Along with monitoring safety issues, it’s important to understand news about similar products, key competitors and industry regulations that may shift and introduce new risks. Continued research to gather pertinent information can help keep liability at a minimum.
Having incorrect or incomplete information can lead to false statements, inappropriate claims or a scandal. When missing information, there is opportunity for costly reputational risks.
Not all businesses operate in an ethical manner with wholesome business practices. For example, if your company is interested in purchasing another company, you need a solid understanding of all aspects of the new-to-be-acquired business. Extensive research of the inner workings, practices, financial history, manufacturing practices, and backgrounds on key stakeholders is critical to truly understanding a company. From improper sourcing to bribery to political ties, if you miss a controversial piece of information about their manufacturing practices yet acquire the company without knowing this, your company’s reputation is at risk. Your customers, partners, shareholders and more can view improper background research as a blow to your company’s leadership and future growth.

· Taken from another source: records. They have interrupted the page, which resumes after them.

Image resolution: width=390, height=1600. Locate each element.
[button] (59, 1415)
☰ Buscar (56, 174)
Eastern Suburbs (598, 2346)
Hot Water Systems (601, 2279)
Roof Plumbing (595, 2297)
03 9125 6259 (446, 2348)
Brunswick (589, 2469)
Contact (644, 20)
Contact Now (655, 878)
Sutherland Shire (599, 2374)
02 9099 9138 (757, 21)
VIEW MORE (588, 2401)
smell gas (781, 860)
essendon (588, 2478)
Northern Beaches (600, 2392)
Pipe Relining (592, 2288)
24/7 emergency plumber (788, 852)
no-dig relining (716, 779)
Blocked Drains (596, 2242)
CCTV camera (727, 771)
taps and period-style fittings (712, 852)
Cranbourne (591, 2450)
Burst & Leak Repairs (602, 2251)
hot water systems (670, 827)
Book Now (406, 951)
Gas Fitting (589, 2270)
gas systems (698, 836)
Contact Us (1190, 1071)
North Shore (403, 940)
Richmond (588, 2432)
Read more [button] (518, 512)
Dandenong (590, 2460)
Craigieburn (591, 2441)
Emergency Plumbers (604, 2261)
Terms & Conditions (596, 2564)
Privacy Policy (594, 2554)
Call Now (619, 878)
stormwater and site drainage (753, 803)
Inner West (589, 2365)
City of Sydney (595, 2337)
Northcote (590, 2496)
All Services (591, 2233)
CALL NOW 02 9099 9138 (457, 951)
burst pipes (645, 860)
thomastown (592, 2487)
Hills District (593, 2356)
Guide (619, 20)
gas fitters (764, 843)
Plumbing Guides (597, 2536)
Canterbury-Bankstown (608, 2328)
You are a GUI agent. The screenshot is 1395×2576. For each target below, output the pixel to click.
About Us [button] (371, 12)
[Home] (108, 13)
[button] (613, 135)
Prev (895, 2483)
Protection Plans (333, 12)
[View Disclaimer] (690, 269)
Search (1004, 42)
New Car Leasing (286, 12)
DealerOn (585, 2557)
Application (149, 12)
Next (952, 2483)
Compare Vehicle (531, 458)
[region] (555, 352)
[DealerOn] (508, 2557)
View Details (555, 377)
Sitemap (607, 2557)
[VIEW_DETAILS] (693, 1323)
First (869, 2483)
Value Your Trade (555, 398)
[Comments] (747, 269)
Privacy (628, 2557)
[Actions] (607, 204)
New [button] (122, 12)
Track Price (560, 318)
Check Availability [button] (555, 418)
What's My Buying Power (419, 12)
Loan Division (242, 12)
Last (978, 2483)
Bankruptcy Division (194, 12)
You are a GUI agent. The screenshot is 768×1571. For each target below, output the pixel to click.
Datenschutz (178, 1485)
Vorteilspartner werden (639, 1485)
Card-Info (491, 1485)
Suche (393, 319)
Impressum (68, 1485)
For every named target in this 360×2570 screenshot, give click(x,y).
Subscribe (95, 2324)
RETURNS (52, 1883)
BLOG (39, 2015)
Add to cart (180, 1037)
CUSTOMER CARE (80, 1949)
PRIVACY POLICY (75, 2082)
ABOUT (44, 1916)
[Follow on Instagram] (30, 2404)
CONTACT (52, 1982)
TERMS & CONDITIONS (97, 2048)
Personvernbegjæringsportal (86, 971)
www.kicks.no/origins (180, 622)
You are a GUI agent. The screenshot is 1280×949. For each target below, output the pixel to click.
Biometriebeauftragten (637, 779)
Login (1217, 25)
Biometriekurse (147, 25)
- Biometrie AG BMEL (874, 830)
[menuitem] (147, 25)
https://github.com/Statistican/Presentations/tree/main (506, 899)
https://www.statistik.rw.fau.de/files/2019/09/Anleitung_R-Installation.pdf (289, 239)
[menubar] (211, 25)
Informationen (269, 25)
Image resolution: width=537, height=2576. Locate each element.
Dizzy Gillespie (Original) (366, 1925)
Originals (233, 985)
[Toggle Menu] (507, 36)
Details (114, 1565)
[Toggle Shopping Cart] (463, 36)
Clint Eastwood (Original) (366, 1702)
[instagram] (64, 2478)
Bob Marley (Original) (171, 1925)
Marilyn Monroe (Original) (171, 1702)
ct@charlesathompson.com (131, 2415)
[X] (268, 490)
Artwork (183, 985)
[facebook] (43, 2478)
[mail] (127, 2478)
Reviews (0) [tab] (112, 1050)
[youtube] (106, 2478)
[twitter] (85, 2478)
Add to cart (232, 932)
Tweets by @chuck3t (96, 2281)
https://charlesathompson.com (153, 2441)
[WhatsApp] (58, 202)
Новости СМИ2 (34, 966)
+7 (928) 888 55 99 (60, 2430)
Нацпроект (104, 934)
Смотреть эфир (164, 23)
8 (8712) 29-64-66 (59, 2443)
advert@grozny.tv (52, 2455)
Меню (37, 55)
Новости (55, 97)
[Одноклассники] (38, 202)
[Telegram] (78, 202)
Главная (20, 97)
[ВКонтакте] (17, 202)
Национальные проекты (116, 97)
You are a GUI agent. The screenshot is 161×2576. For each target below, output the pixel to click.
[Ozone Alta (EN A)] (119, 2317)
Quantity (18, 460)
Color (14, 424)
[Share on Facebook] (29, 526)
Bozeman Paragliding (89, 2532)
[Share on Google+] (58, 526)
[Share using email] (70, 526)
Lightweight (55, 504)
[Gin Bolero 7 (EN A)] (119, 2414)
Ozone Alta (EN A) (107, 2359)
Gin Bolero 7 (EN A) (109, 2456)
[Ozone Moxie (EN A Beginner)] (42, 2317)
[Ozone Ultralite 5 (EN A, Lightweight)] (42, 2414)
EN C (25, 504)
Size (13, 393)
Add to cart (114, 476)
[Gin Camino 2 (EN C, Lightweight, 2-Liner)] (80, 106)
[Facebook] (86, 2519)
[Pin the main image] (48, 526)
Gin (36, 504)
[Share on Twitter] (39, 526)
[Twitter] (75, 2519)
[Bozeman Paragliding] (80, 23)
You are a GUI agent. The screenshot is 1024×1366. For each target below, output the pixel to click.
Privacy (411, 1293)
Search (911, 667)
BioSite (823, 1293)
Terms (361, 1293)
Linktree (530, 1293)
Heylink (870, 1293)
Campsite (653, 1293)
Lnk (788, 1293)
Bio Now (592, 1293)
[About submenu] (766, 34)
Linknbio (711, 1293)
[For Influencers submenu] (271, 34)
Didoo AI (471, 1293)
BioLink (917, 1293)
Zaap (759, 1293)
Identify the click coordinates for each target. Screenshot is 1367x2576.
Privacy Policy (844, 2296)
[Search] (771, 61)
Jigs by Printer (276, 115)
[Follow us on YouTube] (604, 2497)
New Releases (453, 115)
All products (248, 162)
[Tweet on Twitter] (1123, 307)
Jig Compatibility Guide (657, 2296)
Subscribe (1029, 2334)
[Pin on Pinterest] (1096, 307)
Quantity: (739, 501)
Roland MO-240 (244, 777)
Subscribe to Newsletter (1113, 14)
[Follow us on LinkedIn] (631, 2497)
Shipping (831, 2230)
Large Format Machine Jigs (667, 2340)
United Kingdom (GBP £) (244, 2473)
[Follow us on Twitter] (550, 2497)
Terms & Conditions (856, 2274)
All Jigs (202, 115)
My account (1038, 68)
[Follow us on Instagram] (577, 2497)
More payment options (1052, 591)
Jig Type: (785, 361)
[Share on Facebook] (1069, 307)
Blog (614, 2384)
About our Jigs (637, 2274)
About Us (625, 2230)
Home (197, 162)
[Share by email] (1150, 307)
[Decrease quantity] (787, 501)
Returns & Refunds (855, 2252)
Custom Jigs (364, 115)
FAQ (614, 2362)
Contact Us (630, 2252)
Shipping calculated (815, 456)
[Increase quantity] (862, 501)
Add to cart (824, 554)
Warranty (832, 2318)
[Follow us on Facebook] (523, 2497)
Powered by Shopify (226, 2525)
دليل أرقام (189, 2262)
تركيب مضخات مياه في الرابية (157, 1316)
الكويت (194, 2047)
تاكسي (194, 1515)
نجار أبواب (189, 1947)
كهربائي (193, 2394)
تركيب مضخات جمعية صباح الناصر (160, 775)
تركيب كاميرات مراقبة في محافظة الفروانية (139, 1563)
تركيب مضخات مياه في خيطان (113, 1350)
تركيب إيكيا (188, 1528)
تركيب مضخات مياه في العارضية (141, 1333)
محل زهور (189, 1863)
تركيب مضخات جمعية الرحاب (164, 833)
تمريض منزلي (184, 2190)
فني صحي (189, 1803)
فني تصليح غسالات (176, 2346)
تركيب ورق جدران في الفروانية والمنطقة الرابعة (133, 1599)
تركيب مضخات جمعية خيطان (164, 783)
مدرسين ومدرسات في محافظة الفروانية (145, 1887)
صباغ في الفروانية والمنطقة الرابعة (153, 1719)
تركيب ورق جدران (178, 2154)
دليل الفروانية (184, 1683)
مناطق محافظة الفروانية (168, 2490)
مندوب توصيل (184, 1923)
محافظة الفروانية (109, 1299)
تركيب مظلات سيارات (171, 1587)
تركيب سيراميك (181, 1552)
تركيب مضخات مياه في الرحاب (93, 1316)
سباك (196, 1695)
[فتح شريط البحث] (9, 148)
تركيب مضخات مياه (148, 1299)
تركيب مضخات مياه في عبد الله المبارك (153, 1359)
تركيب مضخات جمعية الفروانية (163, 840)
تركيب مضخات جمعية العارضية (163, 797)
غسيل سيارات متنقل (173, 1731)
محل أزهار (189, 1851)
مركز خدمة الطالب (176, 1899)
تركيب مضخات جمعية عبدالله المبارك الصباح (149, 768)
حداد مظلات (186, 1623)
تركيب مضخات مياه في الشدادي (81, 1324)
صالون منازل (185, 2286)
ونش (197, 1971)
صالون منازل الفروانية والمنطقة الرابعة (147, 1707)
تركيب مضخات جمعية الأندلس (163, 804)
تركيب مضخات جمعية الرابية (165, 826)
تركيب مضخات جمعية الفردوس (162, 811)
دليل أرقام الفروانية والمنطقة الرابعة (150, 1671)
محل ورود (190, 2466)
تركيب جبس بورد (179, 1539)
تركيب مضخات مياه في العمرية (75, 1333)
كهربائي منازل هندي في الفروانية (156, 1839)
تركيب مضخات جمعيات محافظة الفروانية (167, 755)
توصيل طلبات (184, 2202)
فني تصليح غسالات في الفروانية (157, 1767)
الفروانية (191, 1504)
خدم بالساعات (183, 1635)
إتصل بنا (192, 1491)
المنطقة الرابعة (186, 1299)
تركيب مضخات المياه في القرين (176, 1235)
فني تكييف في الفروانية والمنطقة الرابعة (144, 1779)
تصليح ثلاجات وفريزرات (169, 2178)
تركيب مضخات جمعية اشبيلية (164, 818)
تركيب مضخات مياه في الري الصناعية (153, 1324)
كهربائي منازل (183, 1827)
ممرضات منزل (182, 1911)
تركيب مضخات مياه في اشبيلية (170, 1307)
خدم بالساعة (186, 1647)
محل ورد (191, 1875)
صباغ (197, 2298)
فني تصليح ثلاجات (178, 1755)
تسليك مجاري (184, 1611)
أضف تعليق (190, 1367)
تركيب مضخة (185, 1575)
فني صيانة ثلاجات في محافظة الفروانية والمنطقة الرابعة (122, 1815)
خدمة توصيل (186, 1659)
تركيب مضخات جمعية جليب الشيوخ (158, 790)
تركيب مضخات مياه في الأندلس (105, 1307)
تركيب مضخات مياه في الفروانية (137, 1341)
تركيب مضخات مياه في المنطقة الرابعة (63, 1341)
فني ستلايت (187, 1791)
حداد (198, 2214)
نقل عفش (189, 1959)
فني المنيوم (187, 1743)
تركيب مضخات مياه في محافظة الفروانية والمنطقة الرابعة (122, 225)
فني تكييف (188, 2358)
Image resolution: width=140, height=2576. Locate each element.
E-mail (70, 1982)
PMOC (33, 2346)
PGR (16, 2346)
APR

Knowing everything you can about a company and how their businesses practices align with your own is imperative before entering into a business relationship.
Since the 1970s, American businesses have set up shop in other countries like China, in the hopes that the powerful corporations will flourish in the People’s Republic. But the reality is that many of these businesses fail quickly for a variety of reasons. “Some suffered from a lack of flexibility, or a failure to localize,” writes Benjamin Carlson for CNBC. “Others fell because of bad timing, or a superior local competitor. While the causes are as varied as the industries themselves, a pattern can be discerned among the biggest failures in China: an inability to grasp just how different — and cutthroat — the Chinese market can be.”
Without a solid understanding of a foreign market, companies can struggle to thrive (or even simply survive) because of their lack of basic market practices and industry nuances. Gathering information about current market conditions and trends can be crucial; without it, your business is destined to struggle to learn on-the-go likely losing money and potentially failing in the new market. Having the right background information and performing extensive industry, news and regulatory research on a particular market, especially one as tricky as China’s, is integral to making solid decisions.
"It's a lack of understanding of the legal and cultural environment that leads to most failures," says Shawn Mahoney, managing director of the EP China consulting group.
Ultimately, gathering information and educating your decision makers is critical to ensure you’re able to take on the competition. Having a solid base of information will help to reduce the risks posed to your business and can potentially avoid liability, a tarnished reputation, and financial loss.